Consol Rodríguez is a visual artist and self-taught nutritionist. She was diagnosed with skin lupus when she was very young, and soon after that her father died of cancer. She chose homeopathy and learned to cook under the motto: “What can I do to improve my life through cooking?” She is the author of Raw Food Anti-aging (Ediciones Urano, 2016).

“I had a mouthful of cold sores and a scaly face. It was painful”, she says. “Now I’m fine.” She classifies allopathic treatments as “emergency medicine” and emphasises the importance of symptoms such as fever. She believes that autoimmune problems are a result of improper lifestyle and that, with good nutrition introduced in a timely manner, the incidence of most diseases that are now pandemic (cancer, diabetes, obesity) would drop dramatically: “The body that develops an autoimmune disease is no longer able to heal itself. We must prevent disease before things get to such extremes.” When she was diagnosed with lupus she visited an integrative medicine oncologist who prescribed a treatment based on juices, omega 3 and Bach flower remedies, which helped to reduce stress, as well as lifestyle changes.

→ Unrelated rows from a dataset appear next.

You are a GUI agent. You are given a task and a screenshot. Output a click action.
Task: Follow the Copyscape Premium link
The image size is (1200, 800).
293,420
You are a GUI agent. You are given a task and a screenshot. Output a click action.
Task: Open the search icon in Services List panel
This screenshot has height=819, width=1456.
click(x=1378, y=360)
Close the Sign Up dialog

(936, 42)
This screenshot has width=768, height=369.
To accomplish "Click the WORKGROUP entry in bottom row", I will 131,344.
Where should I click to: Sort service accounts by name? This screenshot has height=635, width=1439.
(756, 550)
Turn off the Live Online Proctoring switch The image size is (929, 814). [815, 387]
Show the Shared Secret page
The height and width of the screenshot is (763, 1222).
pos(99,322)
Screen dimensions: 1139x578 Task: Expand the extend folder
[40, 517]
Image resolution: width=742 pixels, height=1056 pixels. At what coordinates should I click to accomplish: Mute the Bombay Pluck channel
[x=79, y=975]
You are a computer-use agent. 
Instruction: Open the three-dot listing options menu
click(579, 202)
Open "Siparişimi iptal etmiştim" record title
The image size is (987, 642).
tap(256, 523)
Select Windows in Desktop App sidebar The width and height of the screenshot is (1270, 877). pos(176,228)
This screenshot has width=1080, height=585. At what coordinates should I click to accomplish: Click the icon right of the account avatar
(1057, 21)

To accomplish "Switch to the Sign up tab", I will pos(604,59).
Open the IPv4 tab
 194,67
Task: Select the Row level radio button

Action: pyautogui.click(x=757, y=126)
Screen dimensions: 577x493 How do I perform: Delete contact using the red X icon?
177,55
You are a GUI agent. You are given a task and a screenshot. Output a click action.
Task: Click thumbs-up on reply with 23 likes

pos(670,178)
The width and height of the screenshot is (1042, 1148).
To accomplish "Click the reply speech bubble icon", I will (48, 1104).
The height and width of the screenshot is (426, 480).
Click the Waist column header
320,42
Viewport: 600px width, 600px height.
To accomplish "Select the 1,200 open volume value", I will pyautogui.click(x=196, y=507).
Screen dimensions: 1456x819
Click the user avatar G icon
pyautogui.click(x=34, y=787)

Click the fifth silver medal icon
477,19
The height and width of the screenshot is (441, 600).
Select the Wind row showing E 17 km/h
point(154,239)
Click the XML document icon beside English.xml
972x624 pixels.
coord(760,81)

“We are not supermen and cannot perform all the time. We must understand ourselves and work out what’s gone wrong”, she says. “We are what we eat and what we breathe. We are everything we do.” As a child she gave up meat and more recently seafood, legumes and seeds. She is vegan for ethical reasons and emphasises that “we must listen to our bodies”.

She became a raw vegan following a relapse of her disease while following the advice of a vegetarian cookbook which encouraged high vegetable protein intake and advised against eating raw foods. “The basis of the human diet should be nuts and raw vegetables. Eating uncooked vegetables enables us to benefit from their properties and to preserve our enzymes”, she says. Her recipes – based on vegetables, fruit and sprouted seeds – make for a lively and varied diet. She believes in eating an intuitive diet that includes all the colours of the rainbow. “Colours reflect the chemistry of foods: carotene dyes everything yellow-orange; chlorophyll is green, and so on.”